**What you will do**
Copy out exactly the stretch of the listing below that begins at the line containing "This screenshot has" and ends at the line containing "Given: Mark Panoramic as favourite with star", and copy nothing outside it.

**Material for the task**
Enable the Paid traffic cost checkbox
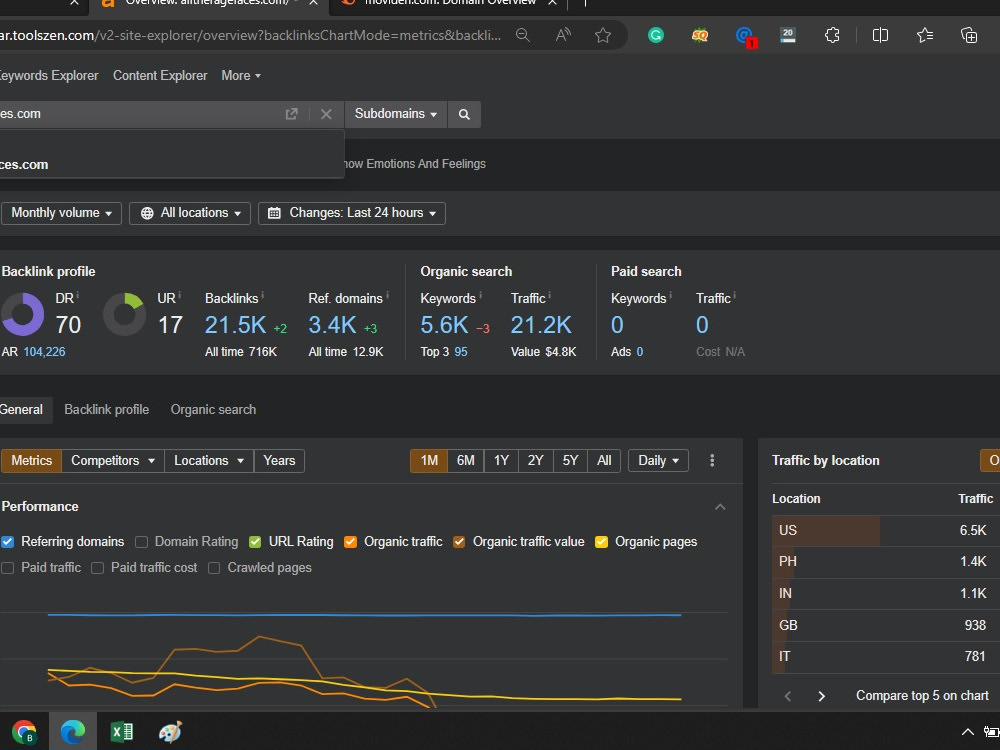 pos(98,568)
...
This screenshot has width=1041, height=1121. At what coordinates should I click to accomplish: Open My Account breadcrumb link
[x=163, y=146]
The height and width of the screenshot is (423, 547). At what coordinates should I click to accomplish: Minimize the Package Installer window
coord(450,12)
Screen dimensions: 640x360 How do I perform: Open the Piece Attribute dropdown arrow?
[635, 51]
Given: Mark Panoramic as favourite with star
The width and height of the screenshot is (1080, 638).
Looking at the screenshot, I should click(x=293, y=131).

**Result of this task**
This screenshot has width=1041, height=1121. At what coordinates should I click to accomplish: Open My Account breadcrumb link
[x=163, y=146]
The height and width of the screenshot is (423, 547). At what coordinates should I click to accomplish: Minimize the Package Installer window
coord(450,12)
Screen dimensions: 640x360 How do I perform: Open the Piece Attribute dropdown arrow?
[635, 51]
Given: Mark Panoramic as favourite with star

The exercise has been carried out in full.